IF 2.1 Q3 ORTHOPEDICS Pub Date : 2025-08-06 eCollection Date: 2025-01-01 DOI: 10.52965/001c.141416
Axel W Baltzer, Jens Enneper, Lea Merline Baltzer, Gregor Godde

Objective: To investigate the clinical effects of Leukocyte-poor-Platelet-Rich-Plasma (LpPRP) injections to treat chronic facet joint syndrome.

Methods: 78 patients suffering from chronic facet joint syndrome at the Center for Molecular Orthopedics (CMO) agreed to participate to this prospective controlled study to receiving a series of CT-guided PAT-injections (periarticular therapy) to lumbar facet joints. The patients were free to decide to receive either injections based on Platelet-Rich-Plasma (PRP) or local anesthetics (LA/bupivacaine). In this study leucocyte-poor PRP (LpPRP) was used for all patients of the verum group, namely autologous conditioned plasma (Arthrex ACP® / Arthrex Inc., Naples, FL, USA) as the verum group. 59 patients were treated 3-5 times in at least two levels of facet joints in the PRP group, 19 patients decided to join the LA group receiving local anesthetics (LA group) each in a weekly interval. All patients agreed to answer an automated email questionnaire for up to one year starting at baseline before receiving the first injections. The follow up protocol was based on a pain scale, and the Oswestry disability score. Data analysis was evaluated using the Excel analysis tools.

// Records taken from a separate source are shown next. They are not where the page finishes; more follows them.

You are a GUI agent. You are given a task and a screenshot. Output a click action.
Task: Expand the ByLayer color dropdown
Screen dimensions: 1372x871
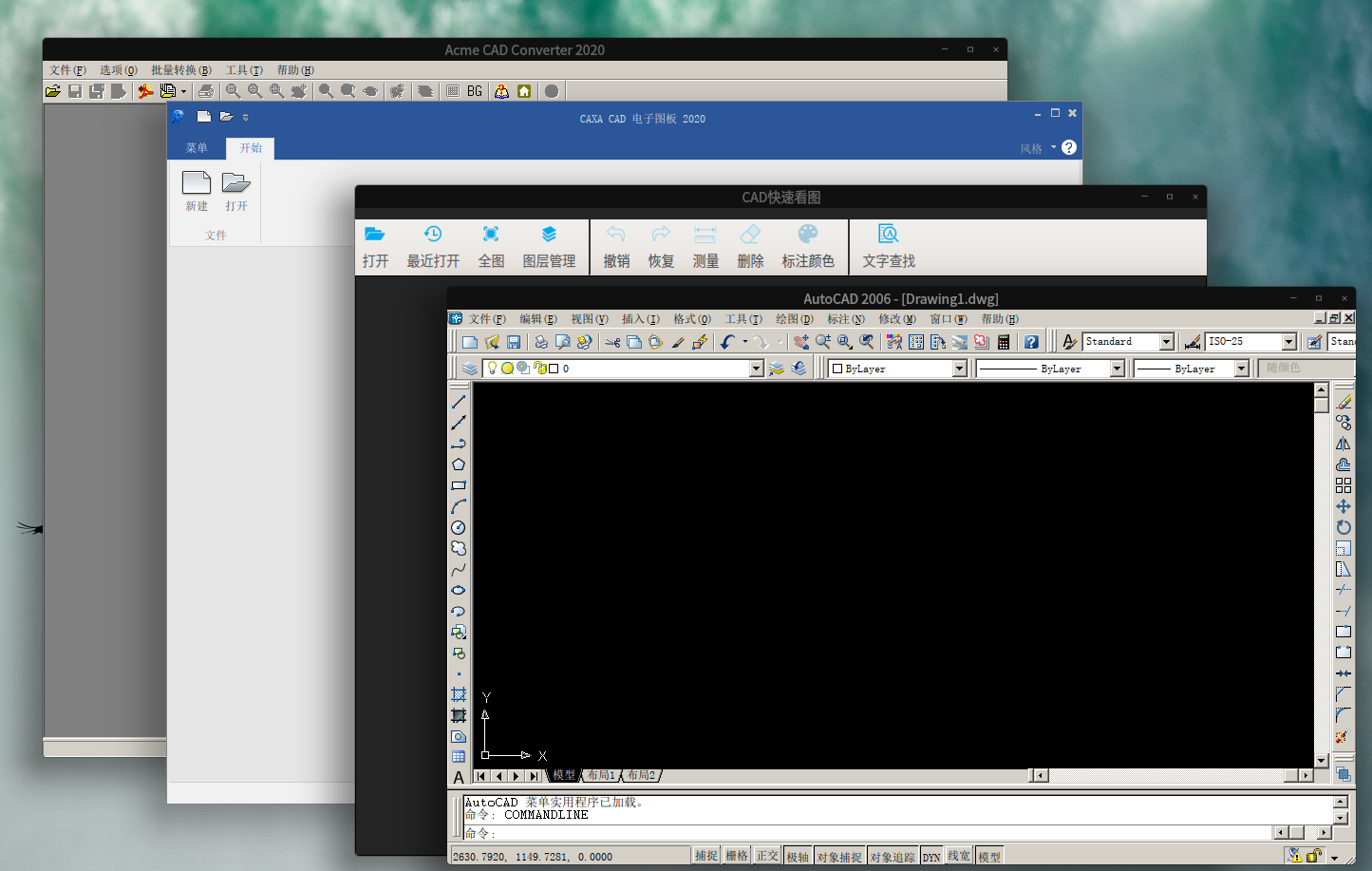coord(959,369)
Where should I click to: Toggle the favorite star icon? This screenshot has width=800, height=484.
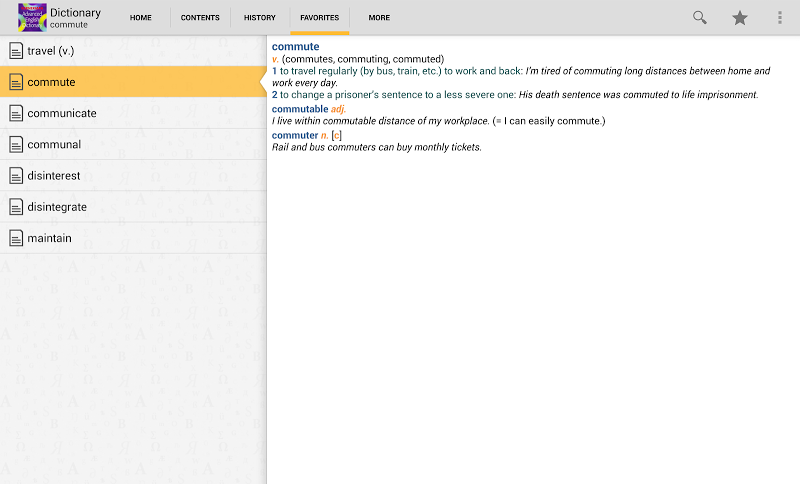tap(740, 17)
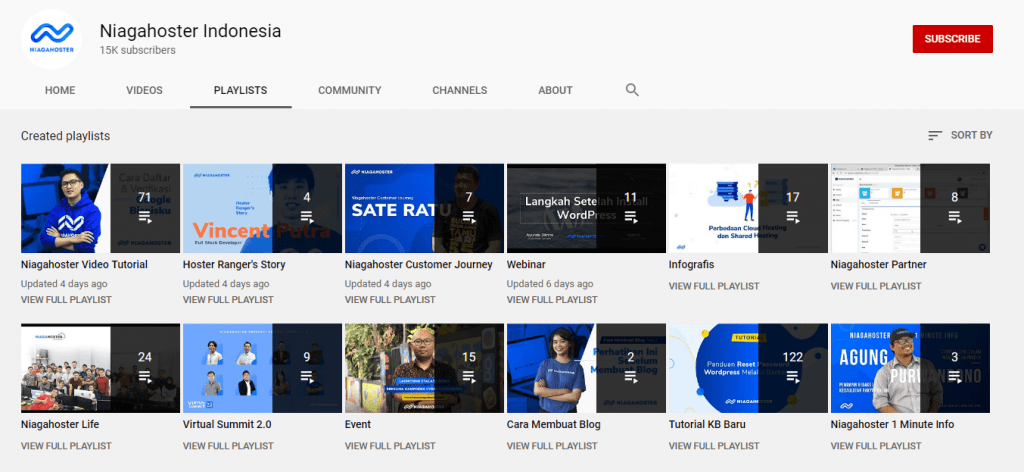Click the Sort By list icon
Image resolution: width=1024 pixels, height=472 pixels.
click(935, 135)
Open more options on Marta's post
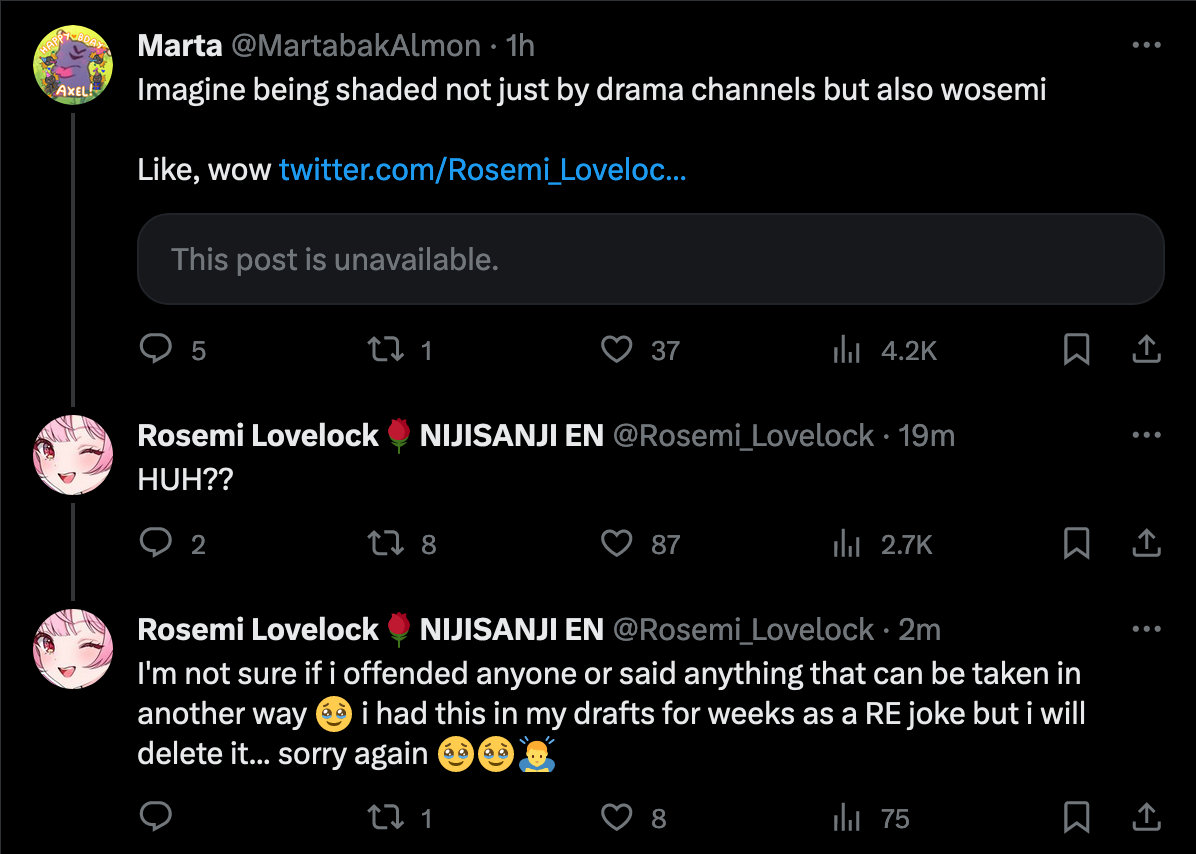Viewport: 1196px width, 854px height. tap(1145, 45)
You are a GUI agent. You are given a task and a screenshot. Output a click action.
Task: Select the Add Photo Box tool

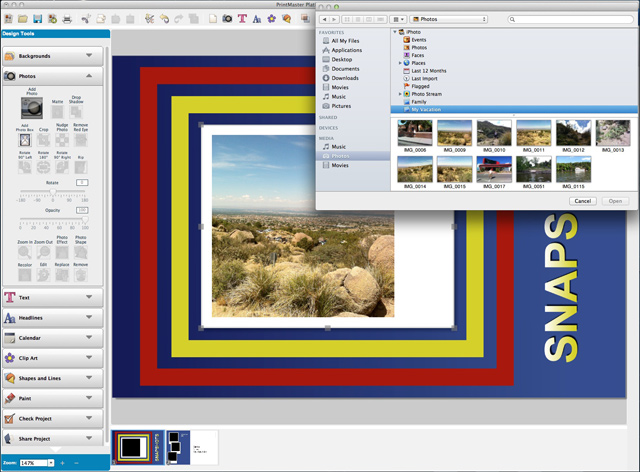click(x=24, y=142)
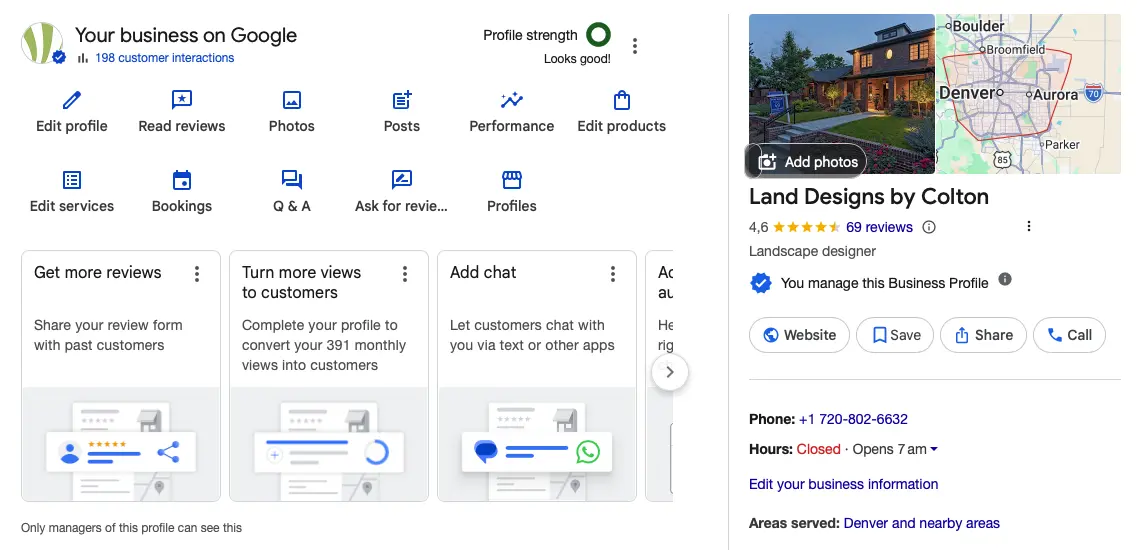Click Edit your business information link
This screenshot has width=1137, height=550.
click(x=843, y=484)
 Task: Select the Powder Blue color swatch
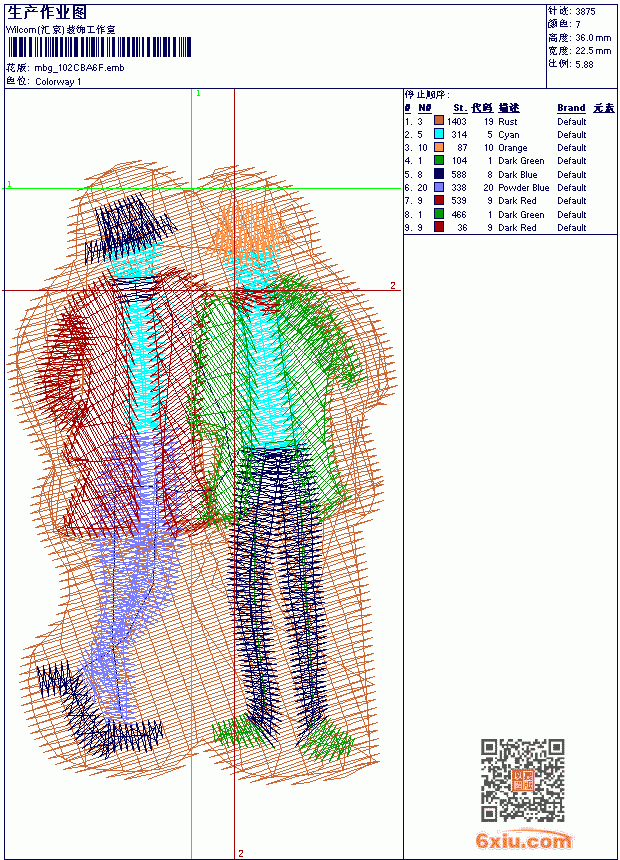439,187
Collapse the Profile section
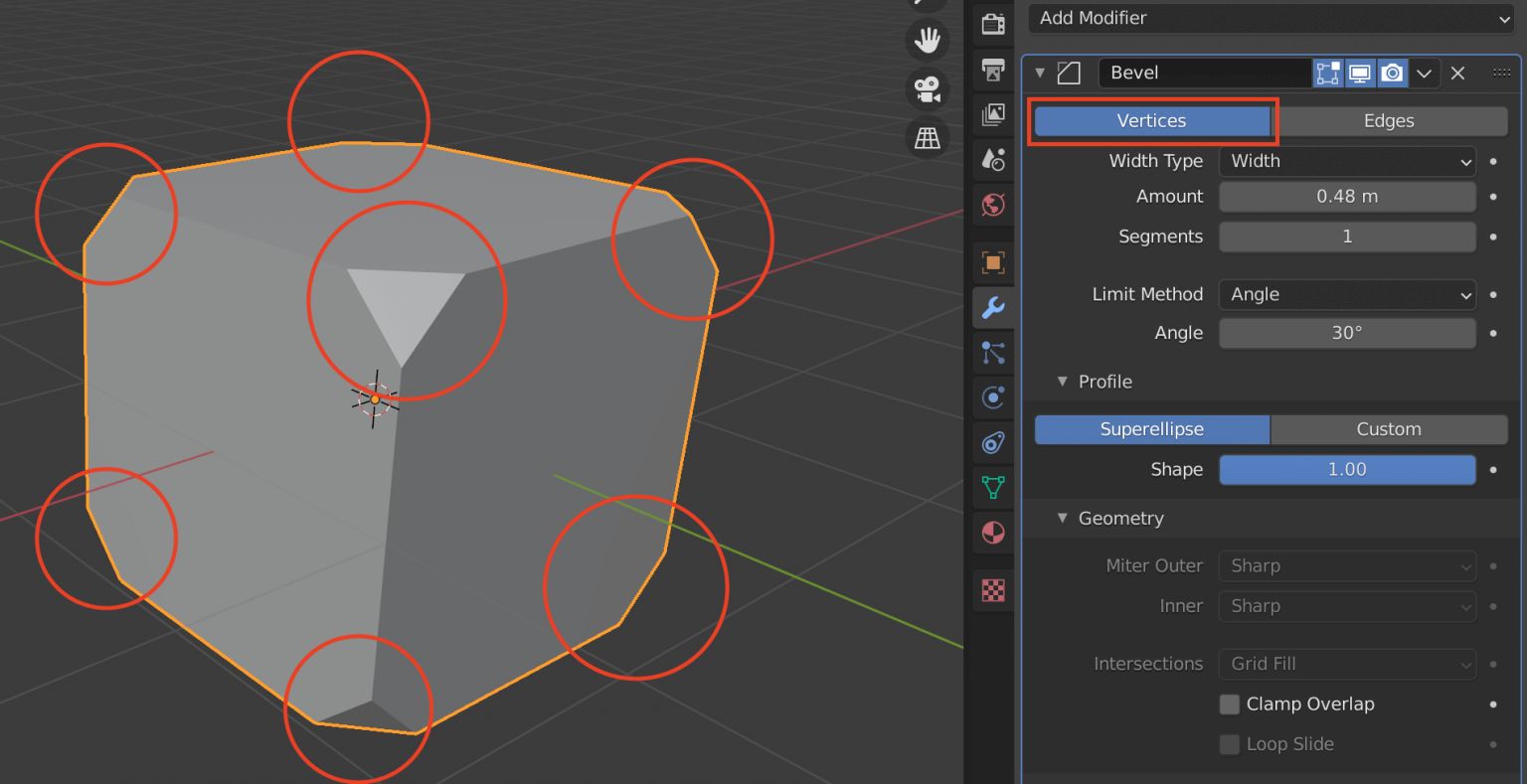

Results: Data analysis revealed that both, PRP and local anesthetics had a pain reducing effect initially at week 2 after receiving the first PAT, but from week six on up to one year post injection, PRP infiltrations were superior with a significantly reduced pain score compared to baseline up to one year (p<0.001). Oswestry score showed similar results with a significant improvement to about one half compared to baseline (p<0.001) up to six months, still being significantly better at one year (p<0.01). The comparison of the PRP group to the LA group showed a better pain relief and better values at the Oswestry disability score between three and six months and one year.

Conclusions: We show that a CT-guided injection therapy (PAT) based on LpPRP addressing the facet joint mediated low back pain syndrome leads to a significant long term pain reduction, and to a significant improvement in the Oswestry disability score for at least one year.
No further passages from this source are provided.